MS4UI:面向用户界面教学视频的多模态摘要数据集
MS4UI: A Dataset for Multi-modal Summarization of User Interface Instructional Videos
June 14, 2025
作者: Yuan Zang, Hao Tan, Seunghyun Yoon, Franck Dernoncourt, Jiuxiang Gu, Kushal Kafle, Chen Sun, Trung Bui
cs.AI
摘要
我们研究了教学视频的多模态摘要技术,其目标是为用户提供一种高效的学习方式,通过文本指令和关键视频帧来掌握技能。我们注意到,现有基准主要关注通用的语义级视频摘要,并不适合提供逐步可执行的指令和图示,而这两者对于教学视频至关重要。为此,我们提出了一个新颖的用户界面(UI)教学视频摘要基准,以填补这一空白。我们收集了一个包含2,413个UI教学视频的数据集,总时长超过167小时。这些视频经过人工标注,包括视频分割、文本摘要和视频摘要,从而支持对简洁且可执行视频摘要的全面评估。我们在自建的MS4UI数据集上进行了大量实验,结果表明,当前最先进的多模态摘要方法在UI视频摘要任务上表现欠佳,凸显了开发针对UI教学视频摘要新方法的重要性。
English
We study multi-modal summarization for instructional videos, whose goal is to
provide users an efficient way to learn skills in the form of text instructions
and key video frames. We observe that existing benchmarks focus on generic
semantic-level video summarization, and are not suitable for providing
step-by-step executable instructions and illustrations, both of which are
crucial for instructional videos. We propose a novel benchmark for user
interface (UI) instructional video summarization to fill the gap.

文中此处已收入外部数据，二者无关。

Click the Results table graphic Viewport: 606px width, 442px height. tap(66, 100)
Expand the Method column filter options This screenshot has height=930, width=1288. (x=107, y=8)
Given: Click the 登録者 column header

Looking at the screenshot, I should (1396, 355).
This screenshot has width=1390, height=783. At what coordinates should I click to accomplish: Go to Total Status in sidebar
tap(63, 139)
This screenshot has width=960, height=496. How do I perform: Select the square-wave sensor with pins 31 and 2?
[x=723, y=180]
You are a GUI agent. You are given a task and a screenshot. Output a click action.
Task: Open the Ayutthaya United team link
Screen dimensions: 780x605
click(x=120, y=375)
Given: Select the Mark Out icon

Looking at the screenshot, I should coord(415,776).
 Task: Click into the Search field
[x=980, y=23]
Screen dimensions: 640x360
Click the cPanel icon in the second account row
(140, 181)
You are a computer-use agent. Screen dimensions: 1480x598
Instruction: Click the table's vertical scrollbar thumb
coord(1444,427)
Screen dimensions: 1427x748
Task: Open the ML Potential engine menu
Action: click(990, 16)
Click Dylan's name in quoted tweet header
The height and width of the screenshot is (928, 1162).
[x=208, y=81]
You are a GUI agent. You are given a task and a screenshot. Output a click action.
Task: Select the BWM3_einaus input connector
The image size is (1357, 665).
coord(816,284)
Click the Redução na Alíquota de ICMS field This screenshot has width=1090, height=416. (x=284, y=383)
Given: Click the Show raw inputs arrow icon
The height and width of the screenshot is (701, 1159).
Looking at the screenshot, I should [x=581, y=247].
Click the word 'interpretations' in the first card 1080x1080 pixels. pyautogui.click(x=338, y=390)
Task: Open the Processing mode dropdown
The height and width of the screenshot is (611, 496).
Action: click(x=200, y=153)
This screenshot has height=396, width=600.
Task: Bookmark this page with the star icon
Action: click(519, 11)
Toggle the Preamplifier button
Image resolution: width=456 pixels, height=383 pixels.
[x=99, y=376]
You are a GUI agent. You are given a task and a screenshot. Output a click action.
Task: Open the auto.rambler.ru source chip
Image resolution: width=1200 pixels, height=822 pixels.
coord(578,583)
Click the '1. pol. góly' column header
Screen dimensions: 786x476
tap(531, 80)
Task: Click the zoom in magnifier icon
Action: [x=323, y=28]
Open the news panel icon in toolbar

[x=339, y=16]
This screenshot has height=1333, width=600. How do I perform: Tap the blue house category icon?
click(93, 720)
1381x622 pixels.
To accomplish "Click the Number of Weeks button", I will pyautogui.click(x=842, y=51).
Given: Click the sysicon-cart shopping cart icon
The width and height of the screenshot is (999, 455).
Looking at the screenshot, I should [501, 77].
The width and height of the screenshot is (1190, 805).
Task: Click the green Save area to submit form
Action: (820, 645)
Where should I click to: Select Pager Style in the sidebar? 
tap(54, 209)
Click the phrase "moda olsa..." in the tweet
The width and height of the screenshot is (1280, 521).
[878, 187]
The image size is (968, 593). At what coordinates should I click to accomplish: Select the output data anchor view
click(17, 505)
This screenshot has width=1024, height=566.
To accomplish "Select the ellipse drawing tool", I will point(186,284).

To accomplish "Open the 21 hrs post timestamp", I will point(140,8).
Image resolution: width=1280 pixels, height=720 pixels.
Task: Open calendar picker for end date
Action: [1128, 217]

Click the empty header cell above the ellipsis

We collect a
dataset of 2,413 UI instructional videos, which spans over 167 hours. These
videos are manually annotated for video segmentation, text summarization, and
video summarization, which enable the comprehensive evaluations for concise and
executable video summarization. We conduct extensive experiments on our
collected MS4UI dataset, which suggest that state-of-the-art multi-modal
summarization methods struggle on UI video summarization, and highlight the
importance of new methods for UI instructional video summarization.